- Stated problem 1
Among the entries below, copy out everything from the line containing "The height and" down to the line containing "Looking at the screenshot, I should 543,67.", keeping both of those lines and reproducing every line without changes.

───── Passage to read

How much you should stockpile is another question that remains open for debate. A lot depends on what types of disasters you are preparing for. If you are not expecting to deal with anything more than a hurricane, then a couple of months worth of supplies should be enough. But if you are expecting an TEOTWAWKI event, then you’ll want to start with a minimum of a year’s worth of supplies and go up from there.

Of course, building a stockpile of a year’s worth of supplies is a major undertaking. Not only are we talking about a lot of time, effort and storage space, but there’s a huge cost involved as well. Few of us can actually reach into our bank accounts and pull out enough money to buy the food we eat in a year, let alone other supplies.

According to the U.S. Bureau of Labor Statistics, the average American spends $302 (per person) per year on food, just about evenly split between the grocery store and restaurants. Clearly, trying to buy that much food for your stockpile would be a problem, especially if you were buying as you normally do.

So, how can you build a stockpile, without spending all that money? There are actually a lot of things you can do, especially if you plan out your purchases and buy wisely. Let’s look at some possibilities.

Start with a Plan

Before buying anything, plan out what you want to buy. You want to be able to buy deliberately, rather than buying things on whim, just because you see them. That means knowing things like what you are going to eat and what you are going to use.

──────────

- Stated problem 2
Condense the paragraph of the stockpiling passage that begins "How much you should stockpile" into a short bulleted list that keeps its main facts.

───── Given records

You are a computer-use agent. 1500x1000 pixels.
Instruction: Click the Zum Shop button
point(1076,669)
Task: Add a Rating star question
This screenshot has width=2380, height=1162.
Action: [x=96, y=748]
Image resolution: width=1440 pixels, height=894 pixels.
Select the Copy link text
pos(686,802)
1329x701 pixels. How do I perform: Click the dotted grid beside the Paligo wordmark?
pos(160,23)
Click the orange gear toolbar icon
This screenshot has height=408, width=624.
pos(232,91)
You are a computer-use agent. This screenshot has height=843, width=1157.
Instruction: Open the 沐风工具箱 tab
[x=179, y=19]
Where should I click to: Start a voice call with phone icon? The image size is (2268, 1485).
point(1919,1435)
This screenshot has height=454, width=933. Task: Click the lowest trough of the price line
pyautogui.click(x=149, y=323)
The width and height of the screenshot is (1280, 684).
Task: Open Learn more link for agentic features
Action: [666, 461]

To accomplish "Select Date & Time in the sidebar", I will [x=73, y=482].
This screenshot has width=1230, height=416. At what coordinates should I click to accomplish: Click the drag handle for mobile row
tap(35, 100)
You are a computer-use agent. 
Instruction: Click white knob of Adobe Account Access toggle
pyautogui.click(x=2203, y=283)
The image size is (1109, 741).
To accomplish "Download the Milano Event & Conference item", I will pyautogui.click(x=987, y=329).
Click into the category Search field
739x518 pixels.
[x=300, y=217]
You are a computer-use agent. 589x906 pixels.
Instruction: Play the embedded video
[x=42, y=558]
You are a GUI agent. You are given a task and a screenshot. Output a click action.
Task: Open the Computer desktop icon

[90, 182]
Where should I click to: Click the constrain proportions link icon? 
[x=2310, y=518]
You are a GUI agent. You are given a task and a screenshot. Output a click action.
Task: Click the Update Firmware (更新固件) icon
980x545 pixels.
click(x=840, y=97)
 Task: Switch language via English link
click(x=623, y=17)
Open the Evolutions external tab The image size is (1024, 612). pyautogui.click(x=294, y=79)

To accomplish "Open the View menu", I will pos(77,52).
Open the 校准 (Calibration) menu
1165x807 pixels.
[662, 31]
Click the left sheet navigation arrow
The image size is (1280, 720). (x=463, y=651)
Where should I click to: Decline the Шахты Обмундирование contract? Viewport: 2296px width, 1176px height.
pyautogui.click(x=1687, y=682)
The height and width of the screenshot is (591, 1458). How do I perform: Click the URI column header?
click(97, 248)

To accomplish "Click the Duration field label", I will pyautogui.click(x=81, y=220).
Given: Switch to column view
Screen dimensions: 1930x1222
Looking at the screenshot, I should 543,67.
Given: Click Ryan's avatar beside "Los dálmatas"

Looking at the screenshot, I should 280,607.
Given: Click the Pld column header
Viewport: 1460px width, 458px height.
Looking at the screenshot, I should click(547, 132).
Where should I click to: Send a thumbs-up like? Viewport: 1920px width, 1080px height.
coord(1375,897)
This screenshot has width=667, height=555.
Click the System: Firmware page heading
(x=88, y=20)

──────────

- Written response 1
The height and width of the screenshot is (591, 1458). How do I perform: Click the URI column header?
click(97, 248)

To accomplish "Click the Duration field label", I will pyautogui.click(x=81, y=220).
Given: Switch to column view
Screen dimensions: 1930x1222
Looking at the screenshot, I should 543,67.

- Written response 2
- How much to stockpile is still open for debate.
- It depends largely on which disasters you are preparing for.
- For nothing worse than a hurricane, a couple of months of supplies should be enough.
- For a TEOTWAWKI event, start with at least a year's worth of supplies and build from there.